I realised this morning that i nearly always have to make myself go out but once im actually out its manageable.
Had a hair appointment today, my hair is my thing, so if you know me you will know that its one of my favourite things to do. I LOVE having my hair done but nowadays its really hard to get motivated and if i could think of a really good excuse i would probably have put it off today, like i did on Saturday. I could have thought of a really good excuse, of course, but i figured id still have to go next week or the week after and i did really want it done. Its a strange thing to have to think about. If i was well id just wake up thinking ‘great im having my hair done today’ rush around getting my work sorted and housework done, id have arranged to meet a friend for lunch weeks ago instead of the last minute. and off id go. Its a blummin’ nuisance to have to think about everything before i do it. It was actually quite uplifting. Lisa, my hairdresser is really positve and easy to be with. I, however, turned into an ME bore which is a bit embarrassing – i really do need to find a short, understandable explanation when someone asks about ME and make sure i dont drone on and on about it.

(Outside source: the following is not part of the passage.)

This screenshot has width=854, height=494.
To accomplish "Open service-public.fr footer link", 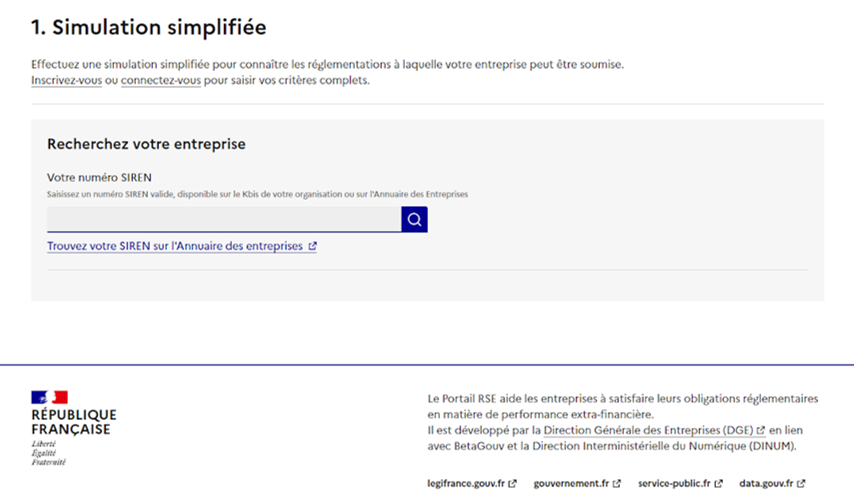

Just realised i should have taken a photo of my new hair for my blog coz it will never look like this again. Too late now coz ive taken off my makeup and im sorry but i cant find the energy to do that again. Plus, I definitley couldnt put anyone through the trauma of seeing me look as poorly and pale as i do without it.
Having my hair done did perk me up though and what a blooming beautiful day it was today!! Jon rang when i got to hairdressers and i had a few minutes to wait so i called him back and stood outside in the sun – it felt like summer to me it was actually hot!! Car said 19 degrees when i got back into it.
And here at the bottom of the page is a picture of mewriting this post tonight, very tired, with no makeup on – it could do with a brush but my hair still looks great though and im feeling positive and happy.